Что касается негативных селективных стимулов, то их действие хорошо знакомо всем, кто читал книгу Марио Пьюзо или хотя бы смотрел фильм «Крестный отец». Почему там, где действуют профсоюзы, немедленно появляется мафия? Потому что это выгодно обеим сторонам. В конце 1940-х годов в США был принят закон Тафта-Хартли, который был направлен против засилья в профсоюзах организованной преступности и ставил их под контроль правительства. Однако вскоре он был отменен, и произошло это по одной простой причине: закон Тафта-Хартли не был нужен профсоюзам, они вовсе не возражали против мафиозного присутствия. Мафия гарантировала их существование, она была эффективным инструментом поддержания коллективного договора. Допустим, идет забастовка. Как не допустить на завод штрейкбрехеров? Очень просто: поставить у проходной людей с бейсбольными битами, не очень симпатичными физиономиями и не очень добрым взглядом. Аналогичный пример из российской практики – различные организации ветеранов Афганистана. С одной стороны, вроде бы социальная организация, с другой – криминальные войны, взрывы на кладбищах и тому подобное.
Подобное сосуществование добра и зла, когда группы людей объединяются при помощи насилия или угрозы применения насилия, – это и есть использование негативных селективных стимулов. Если не находится достаточных позитивных стимулов, чтобы большие сообщества людей производили общественные блага, соблюдали правила, поддерживали неформальные институты, то этим начинают заниматься организации, которые имеют преимущество в осуществлении насилия (в том числе государство).
Общество – а вернее, различные группы внутри него – в состоянии производить самые разные общественные блага. Но на ранних фазах развития общественной активности негативные стимулы найти легче, чем позитивные. «Мемориал» и американские фермерские ассоциации – это креативные решения. Если же подобных креативных наработок не хватает, в общественную деятельность вплетаются нити насилия. При этом из самого факта существования тех или иных групп, которые теоретически могут производить общественные блага, совершенно не следует, что они будут это делать.
※ ※ ※
Задание A: Дословно перепишите фрагмент текста о негативных селективных стимулах между «Подобное сосуществование добра» и «том числе государство).», включая обе границы.
Задание B: Напишите продолжение текста о негативных селективных стимулах, начиная сразу после его последнего предложения.

Исходные данные:
※ ※ ※
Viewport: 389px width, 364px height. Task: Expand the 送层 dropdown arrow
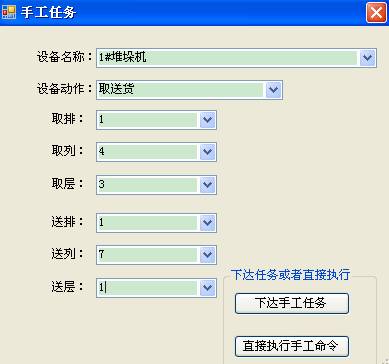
※ ※ ※
Правильный ответ A:
Подобное сосуществование добра и зла, когда группы людей объединяются при помощи насилия или угрозы применения насилия, – это и есть использование негативных селективных стимулов. Если не находится достаточных позитивных стимулов, чтобы большие сообщества людей производили общественные блага, соблюдали правила, поддерживали неформальные институты, то этим начинают заниматься организации, которые имеют преимущество в осуществлении насилия (в том числе государство).

Правильный ответ B:
Общество и капитал
Почему же в одних странах различные группы производят много общественных благ, а в других – мало? Иными словами, что определяет конструктивность коллективной общественной деятельности? Почему в Скандинавии около 80 % людей состоят минимум в одной общественной организации, а в России процент людей, участвующих в деятельности неполитических общественных организаций, примерно равен проценту европейцев, которые состоят в политических движениях (а это, замечу, очень специфический вид общественной деятельности)? Все это обусловлено тем, насколько высоки трансакционные издержки коммуникации, контактов между людьми. Эти издержки – переменная величина, которая фиксируется специальным индикатором под названием социальный капитал, свидетельствующим об уровне взаимного доверия и честности в обществе.
Социальный капитал можно измерять двумя способами. Первый – с помощью соцопросов, в которых респонденты отвечают, насколько они доверяют другим людям: родным, близким, соседям, незнакомцам, жителям своего города, региона, страны. У нас такие опросы первым начал проводить лет двадцать назад Юрий Левада, но в Европе они проводятся уже больше полувека, а это вполне достаточный срок, чтобы можно было рассуждать о различных тенденциях и влиянии социального капитала на жизнь страны. Например, мы знаем, что в послевоенной Германии уровень взаимного доверия в обществе был рекордно низким: на вопрос, можно ли доверять другим людям, «нет» отвечали больше 90 % респондентов. И это понятно, у немцев за спиной было 13 лет нацистского режима, военный разгром, очень тяжелая послевоенная депрессия. Зато в конце 1950-х уже больше половины немцев отвечали на аналогичный вопрос положительно.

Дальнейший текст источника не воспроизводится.